▶ Source text
########

The generation portfolio has changed in recent years due to closures of mid-merit plant such as Poolbeg Units 1 and 2 [blogger note - these are the two plant which used the famous, now redundant, chimney stacks in Ringsend, Dublin pictured above], and the long-term forced outages of a number of other mid-merit and flexible generation units, such as North Wall 4 and Turlough Hill. In addition, transmission constraints limit output from Aghada Unit 1 and the Aghada Gas Turbines at times, further limiting the available generation portfolio. This deficit of mid-merit units that can start with relatively short notice periods has resulted in a reduction in portfolio flexibility for reacting to unexpected changes in generation and demand. Previously, when these units were available, uncertainty over generation, wind and load could be managed within 1 to 2 hours using these flexible mid-merit generator units.

At present, any potential capacity shortages due to generation, wind and load uncertainty in the future require commitment decisions to be made a number of hours in advance due to the long notice periods required by the generator units available to meet these shortages. Operators are required to call units with long notice periods further from real time when there is greater uncertainty about forecast accuracy, thus increasing the likelihood that dispatch diverges more from the optimal solution.

These commitment decisions are made to mitigate against the risk of a capacity shortage
and to ensure that sufficient replacement reserve is maintained to deal with any further
changes to generator availability or forecast demand or wind. Availability of generation with shorter notice times would mean that such commitment decisions could be made nearer to real-time and with better information. 

A provision of €3.8m has been included to account for divergence of dispatch from the
optimal solution due to generation portfolio changes. The return of Turlough Hill is expected to have a positive impact on the flexibility of the generation portfolio and the return of these generator units has been incorporated in the provision. So in otherwords, due to wind forecasting problems, there is further unpredictability in the system for conventional generators

So plant that could start up quickly (but were inefficient) were closed down and replaced with slower starting more efficient plant. This shouldn't be a problem as it should lead to more efficient use of fuel. But because it gets more difficult to forecast the wind accurately, particularly when at high penetration levels, you have to compensate these plants when they are forced off the grid by wind (which has priority dispatch) and forced to run differently to schedule.

Each plant is given a production schedule for the day. The older plants were given a schedule an hour or two before production because they could switch on quickly. But the slower modern plants have to be given their schedule up to 8 hours or more before production. The problem is that with high levels of variable wind in the system, this schedule is bound to change and plant must be compensated for these changes. Otherwise, they go out of business (which is not a good idea if you want to keep the lights on).

With wind energy now embedded in our electricity system and indeed in our energy policy, constraint payments are something we will all be paying for long into the future. It is another example of how wind adds complexity to the electricity system. A general rule in economics is that complexity costs money. You can imagine the level of office staff required to calculate the above for each and every plant in the country each day of the year. While nobody begrudges anybody a job, surely a limit needs to put on these added complexities if we want to remain competitive.

########

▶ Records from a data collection
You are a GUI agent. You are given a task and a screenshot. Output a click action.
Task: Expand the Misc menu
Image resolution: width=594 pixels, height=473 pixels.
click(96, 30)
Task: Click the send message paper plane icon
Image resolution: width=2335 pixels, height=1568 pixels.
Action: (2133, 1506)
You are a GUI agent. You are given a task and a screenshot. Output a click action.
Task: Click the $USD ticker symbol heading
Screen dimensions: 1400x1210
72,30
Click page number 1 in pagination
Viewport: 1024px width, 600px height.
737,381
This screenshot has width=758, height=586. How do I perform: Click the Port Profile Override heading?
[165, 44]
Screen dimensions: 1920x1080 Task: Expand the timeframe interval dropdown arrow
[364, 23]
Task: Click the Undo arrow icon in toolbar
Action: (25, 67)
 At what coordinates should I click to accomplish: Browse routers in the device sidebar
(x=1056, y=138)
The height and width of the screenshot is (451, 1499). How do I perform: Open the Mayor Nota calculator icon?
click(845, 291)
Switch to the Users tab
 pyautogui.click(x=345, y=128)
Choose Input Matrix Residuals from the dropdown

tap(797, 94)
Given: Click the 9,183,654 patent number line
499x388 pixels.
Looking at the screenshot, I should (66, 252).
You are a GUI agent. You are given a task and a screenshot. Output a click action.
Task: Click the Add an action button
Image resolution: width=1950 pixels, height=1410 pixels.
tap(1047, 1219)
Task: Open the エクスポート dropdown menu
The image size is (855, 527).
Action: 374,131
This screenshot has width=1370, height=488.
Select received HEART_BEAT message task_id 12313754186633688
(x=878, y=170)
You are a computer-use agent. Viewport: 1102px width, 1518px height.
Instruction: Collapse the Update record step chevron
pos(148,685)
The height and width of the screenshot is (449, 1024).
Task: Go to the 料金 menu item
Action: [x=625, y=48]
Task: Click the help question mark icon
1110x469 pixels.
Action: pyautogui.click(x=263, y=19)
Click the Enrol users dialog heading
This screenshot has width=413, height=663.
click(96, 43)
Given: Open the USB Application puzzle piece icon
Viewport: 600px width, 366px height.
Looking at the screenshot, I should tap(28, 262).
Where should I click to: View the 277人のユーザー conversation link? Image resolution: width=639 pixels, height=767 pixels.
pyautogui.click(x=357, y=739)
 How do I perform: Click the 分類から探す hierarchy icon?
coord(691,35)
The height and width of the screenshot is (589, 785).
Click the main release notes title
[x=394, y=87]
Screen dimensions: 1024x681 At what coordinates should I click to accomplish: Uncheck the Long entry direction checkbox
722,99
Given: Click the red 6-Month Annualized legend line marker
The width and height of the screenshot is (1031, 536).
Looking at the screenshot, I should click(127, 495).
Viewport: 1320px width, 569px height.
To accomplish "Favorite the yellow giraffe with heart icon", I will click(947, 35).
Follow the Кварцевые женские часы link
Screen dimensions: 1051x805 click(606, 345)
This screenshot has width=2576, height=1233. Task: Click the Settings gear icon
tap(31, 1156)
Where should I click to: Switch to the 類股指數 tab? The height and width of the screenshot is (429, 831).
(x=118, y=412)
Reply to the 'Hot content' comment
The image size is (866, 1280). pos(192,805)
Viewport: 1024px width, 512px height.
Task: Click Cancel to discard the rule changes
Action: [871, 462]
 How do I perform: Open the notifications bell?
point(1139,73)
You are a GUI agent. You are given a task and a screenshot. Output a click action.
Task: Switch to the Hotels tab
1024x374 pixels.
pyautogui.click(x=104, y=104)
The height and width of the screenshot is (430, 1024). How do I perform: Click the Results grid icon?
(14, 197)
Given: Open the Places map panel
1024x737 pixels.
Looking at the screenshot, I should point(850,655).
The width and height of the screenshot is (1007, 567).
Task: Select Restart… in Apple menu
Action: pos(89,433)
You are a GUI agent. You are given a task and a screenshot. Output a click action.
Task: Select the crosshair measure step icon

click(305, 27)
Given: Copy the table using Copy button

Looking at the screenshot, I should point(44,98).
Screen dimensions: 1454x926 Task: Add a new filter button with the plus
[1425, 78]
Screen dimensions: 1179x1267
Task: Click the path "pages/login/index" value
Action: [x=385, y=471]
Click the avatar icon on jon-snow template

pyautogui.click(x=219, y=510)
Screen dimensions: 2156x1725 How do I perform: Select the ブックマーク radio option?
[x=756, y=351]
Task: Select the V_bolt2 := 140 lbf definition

########

▶ Your tasks
1. List every generating plant or unit that the text on wind and generation scheduling mentions by name.
2. Answer these questions from the text on wind and generation scheduling:
(a) How large is the provision for divergence of dispatch from the optimal solution?
(b) How far ahead of production must the slower modern plants receive their schedule?
(c) Within what time could uncertainty over generation, wind and load once be managed using the flexible mid-merit units?
3. Write the next part of the text on wind and generation scheduling, picking up after its final sentence.

▶ Expected outputs
1.
Poolbeg Units 1 and 2
North Wall 4
Turlough Hill
Aghada Unit 1
Aghada Gas Turbines

2.
(a) €3.8m
(b) Up to 8 hours or more before production
(c) Within 1 to 2 hours

3.
The Limit on Wind and Interconnection in the System

Graph for 18th October, 2014:

At present, the maximum amount of power from wind generation and interconnection that can be accommodated into the grid at any one time is 50%. This was confirmed by Eirgrid in their System Operational Constraints update back in March this year. In March, when the capacity factor of wind was 33%, this limit had been reached, with the excess wind power "constrained" off.  In December 2013, when wind had a capacity factor of over 50%, this limit was met on twelve different days.   Given this situation, it is curious that the current Irish energy policy revolves around more interconnection and more wind.

The problem is that wind and imported power provide "non synchronous" power which is incapable of providing the type of stable power produced from conventional sources. Exceeding this limit of 50% will alter the frequency of electricity sent to houses and factories damaging equipment and tripping the switches on the grid causing a blackout. There are efforts underway to change what is known as the "rate of change of frequency" (RoCoF) to try to accommodate more non synchronous generation but it is still not known if conventional plant can withstand these fluctuations or operate at the ranges required. Conventional generation operators claim that it could take several years before these questions can be answered. They are also worried about the costs involved with no additional benefits for them. Presumably, the consumer will eventually pick up the cost for this potentially disastrous experiment.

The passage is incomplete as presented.